Special Master Sorondo played a role in resolving CIGNA's case, said
Eleanor Morris Illoway, a partner at Philadelphia's Harkins Cunningham,
who was one of the attorneys representing CIGNA, although she refused
to provide details.
CIGNA's settlement, filed with the court in September, is similar in
approach to Aetna's. The claims against the Philadelphia insurer had taken
a circuitous, and sometimes acrimonious, path from a state court in Illinois
to Moreno's courtroom. The parties, Lamb said, ultimately rose beyond
the original skirmishing to produce the settlement.
Lamb said CIGNA, like Aetna, will establish a nonprofit medical foundation,
along with two funds for reimbursement. The first, he said, is capped
at $30 million "for doctors who don't want to get records and want
to file an easy claim from the fixed fund." The second fund, said
Illoway, permits physicians to challenge previous determinations so long
as they have supporting documentation. Claims under that unlimited fund
are subjected to a more stringent standard. Attorney fees under the proposed
CIGNA deal are set at $55 million.
Despite these two seemingly far-reaching settlements, the defendants
who remain seem inclined to fight. Jeffrey Klein, a partner at New York's
Weil, Gotshal & Manges who represents UnitedHealth, said, "This
is essentially a payment dispute between managed care and doctors. It's
not about quality of care." He seemed to take umbrage at the structure
of the lawsuit-which invokes the Racketeer Influenced and Corrupt Organization
Act, or RICO, to allege a nationwide conspiracy of insurers in setting
practices and payments. The companies are, he says, "fierce competitors,"
not co-conspirators.
Even for Aetna and CIGNA, the settlements may provide only partial closure.

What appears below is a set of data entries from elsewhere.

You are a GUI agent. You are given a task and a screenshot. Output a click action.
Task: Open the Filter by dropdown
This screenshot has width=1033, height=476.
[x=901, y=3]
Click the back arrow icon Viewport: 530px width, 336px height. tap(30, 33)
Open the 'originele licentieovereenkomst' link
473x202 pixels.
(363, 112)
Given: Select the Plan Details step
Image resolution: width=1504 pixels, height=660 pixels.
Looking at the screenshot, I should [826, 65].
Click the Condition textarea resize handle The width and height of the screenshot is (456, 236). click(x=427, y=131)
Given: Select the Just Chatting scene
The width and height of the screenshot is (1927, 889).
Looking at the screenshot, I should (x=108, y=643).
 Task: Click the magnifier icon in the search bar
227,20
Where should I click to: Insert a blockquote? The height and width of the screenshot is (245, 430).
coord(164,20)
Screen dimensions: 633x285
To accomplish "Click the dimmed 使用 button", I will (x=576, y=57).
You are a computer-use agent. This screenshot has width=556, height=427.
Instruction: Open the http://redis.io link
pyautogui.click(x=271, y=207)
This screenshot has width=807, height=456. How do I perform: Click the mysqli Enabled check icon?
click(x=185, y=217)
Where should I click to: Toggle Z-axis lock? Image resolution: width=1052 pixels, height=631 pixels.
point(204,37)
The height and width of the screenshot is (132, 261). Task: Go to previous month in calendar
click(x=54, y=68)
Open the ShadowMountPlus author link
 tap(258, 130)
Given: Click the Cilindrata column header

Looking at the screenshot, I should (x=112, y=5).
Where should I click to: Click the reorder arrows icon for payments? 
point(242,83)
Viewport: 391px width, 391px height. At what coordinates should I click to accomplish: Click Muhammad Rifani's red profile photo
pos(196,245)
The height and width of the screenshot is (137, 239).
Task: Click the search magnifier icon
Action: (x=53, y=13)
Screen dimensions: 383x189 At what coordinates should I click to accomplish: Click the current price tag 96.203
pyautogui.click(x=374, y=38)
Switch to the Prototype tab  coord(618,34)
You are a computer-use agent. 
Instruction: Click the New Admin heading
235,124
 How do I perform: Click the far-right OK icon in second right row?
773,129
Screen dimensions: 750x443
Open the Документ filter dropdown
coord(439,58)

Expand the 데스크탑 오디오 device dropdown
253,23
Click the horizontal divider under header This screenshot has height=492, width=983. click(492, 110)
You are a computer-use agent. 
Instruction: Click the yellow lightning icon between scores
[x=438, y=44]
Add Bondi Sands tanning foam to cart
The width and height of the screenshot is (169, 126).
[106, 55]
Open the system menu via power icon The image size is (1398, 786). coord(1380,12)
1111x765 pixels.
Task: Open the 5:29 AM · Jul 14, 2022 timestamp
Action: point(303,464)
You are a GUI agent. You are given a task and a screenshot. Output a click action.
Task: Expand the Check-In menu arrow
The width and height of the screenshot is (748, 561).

On Nov. 3, the U.S. Supreme Court granted certiorari to two cases to determine
if HMOs can be sued in state court for failing to pay for physician-recommended
medications. The companies, fearing an avalanche of state negligence claims,
argue that ERISA-the Employee Retirement Income Security Act-pre-empts
such state suits.
Despite the multitude of litigation fronts, the insurers seem to view
the cases as distractions, but not deterrents, to business. On Oct. 27,
Anthem announced its plans to acquire Wellpoint for approximately $14.3
billion. That same day, UnitedHealth announced its plans to buy Mid Atlantic
Medical Services Inc. for approximately $3 billion. Said Klein, "The
litigation is not impacting the way the companies are doing business."
But the mergers are by no means a certainty and could themselves spawn
antitrust litigation. The deals are likely to face state review, and according
to U.S. Department of Justice spokeswoman Gina Talamona, the DOJ Antitrust
Division is also "looking at both transactions."